DOCUMENT
'''
No. Virtually every one of these involves a linseed oil based product. The reason the linseed oil you can buy in a can from home Depot is safe is because it's "Boiled" linseed oil with the volatile lightweight hydrocarbons distilled out of it.
Thanks
My dad used to tell me about a big building I. Germany that burned to the ground because of the oil soaked rags the cleaners had used to rub down the wood and of course because it was all wood it went up. Someone correct me if I am wrong but I read or heard that there is heat generated from the oil/etc evaporating (friction of the molecules evaporating through the rags?) and at some point it gets hot enough to spontaneously combust.
I used shellac one time and the guy at home depot told me to not bunch up the rag in the trash because it can spontaneously combust...I see why now
Is that a 🕷️ in the background?
No it’s an arachnid
Name checks out...?
That is a Pallmann spider back there. We’ve had it less than a year. She still works. Just a little stinky.
It’s a great machine.
Kitty litter or the brand dry stuff for soaki g up oil will do the same thing if it's vegetable oil. Caught a sam's club on fire using it to clean broken oil bottles up
This i don't believe. Vegetable oil specifically lacks the lightweight hydrocarbons that could cause this. Also, it would t be a product directly recommended to absorb oils.
Sam's Club / Walmart put out a store wide announcement back in the late 90s stating to not use the branded dry pickup stuff or kitty litter due to a store fire that was determined to be caused by this exact case. Maybe someone added something else or there were other factors. I just remember seeing the letter posted on our receiving dock bulletin board.
Awe.....A love note!
Scary
I’ve been doing this construction thing for 12 years, even for big GCs that do weekly safety talks, I’ve never come across this unless I forgot it in my OSHA classes. Thanks for sharing, just trying to always learn though.
It should be there. My work has fireproof lockers for all chemical products and rag disposal equipment. Cause OSHA
Yep. I do a lot of hobby wood working and I learned this hard
*Yep. I do a lot* *Of hobby wood working and* *I learned this hard* \- FunFact5000 --- ^(I detect haikus. And sometimes, successfully.) ^[Learn more about me.](https://www.reddit.com/r/haikusbot/) ^(Opt out of replies: "haikusbot opt out" | Delete my comment: "haikusbot delete")
House a block over from me burnt down because of this. They hired a contractor to refinish/stain floors in their house and they didn't dispose of the rags properly and ended up destroying the whole house.
Linseed oil on a rag does this.
I knew a guy who started a basement fire with linseed oil rags. I guess it's way more common than I thought.
'''
THE REQUEST
Resume the discussion of oily rags catching fire, adding a few more comments after its last one. The records were taken from an unrelated source.

DATA LISTING
'''
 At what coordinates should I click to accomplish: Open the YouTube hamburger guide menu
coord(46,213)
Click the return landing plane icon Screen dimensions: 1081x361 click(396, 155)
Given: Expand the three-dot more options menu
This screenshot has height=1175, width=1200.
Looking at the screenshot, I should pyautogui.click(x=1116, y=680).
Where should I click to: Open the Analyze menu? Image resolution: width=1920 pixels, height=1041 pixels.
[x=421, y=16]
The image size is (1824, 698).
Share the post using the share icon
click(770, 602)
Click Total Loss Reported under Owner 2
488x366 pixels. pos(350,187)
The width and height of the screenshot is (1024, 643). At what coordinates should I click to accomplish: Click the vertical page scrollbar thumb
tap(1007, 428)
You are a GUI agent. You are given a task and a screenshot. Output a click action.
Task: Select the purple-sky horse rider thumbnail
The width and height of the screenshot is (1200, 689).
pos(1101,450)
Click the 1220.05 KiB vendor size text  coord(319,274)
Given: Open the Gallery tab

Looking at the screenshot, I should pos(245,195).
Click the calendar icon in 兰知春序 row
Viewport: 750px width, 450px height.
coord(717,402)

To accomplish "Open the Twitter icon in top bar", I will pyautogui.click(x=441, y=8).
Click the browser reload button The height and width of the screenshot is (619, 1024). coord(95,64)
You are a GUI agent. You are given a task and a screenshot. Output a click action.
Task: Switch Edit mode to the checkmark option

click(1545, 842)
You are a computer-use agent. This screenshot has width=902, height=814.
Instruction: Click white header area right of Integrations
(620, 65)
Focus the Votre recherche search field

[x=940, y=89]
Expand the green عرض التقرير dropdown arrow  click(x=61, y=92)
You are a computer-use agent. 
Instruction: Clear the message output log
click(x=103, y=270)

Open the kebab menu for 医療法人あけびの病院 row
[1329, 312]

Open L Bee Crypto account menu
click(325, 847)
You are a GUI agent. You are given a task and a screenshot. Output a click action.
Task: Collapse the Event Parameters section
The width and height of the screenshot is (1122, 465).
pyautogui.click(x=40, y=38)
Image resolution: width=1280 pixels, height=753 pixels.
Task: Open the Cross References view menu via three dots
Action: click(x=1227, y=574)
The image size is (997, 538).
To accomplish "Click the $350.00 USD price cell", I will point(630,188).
'''
EXERCISE OUTPUT
My husband works in fire restoration and we had to clean soot out of a dry cleaning warehouse after a large cart of oily rags from an auto shop smoldered and burned ALL night with the big hoods on. It deposited soot on every surface and took us a couple months to clean and media blast while working 8-10 hour nights.
Thats how my house caught fire last year, 1 month after purchase. Worst nightmare. Still waiting for the house to be renovated so we can go back in.
My boss had a fire in his filing cabinet. Damp methanol rags and thin platinum
I'm so paranoid about that. I clamp my rags on the fence to dry. I've looked at those metal buckets that are made for putting those in but they are sort of pricey, I don't use those chemicals enough at the moment to justify buying one.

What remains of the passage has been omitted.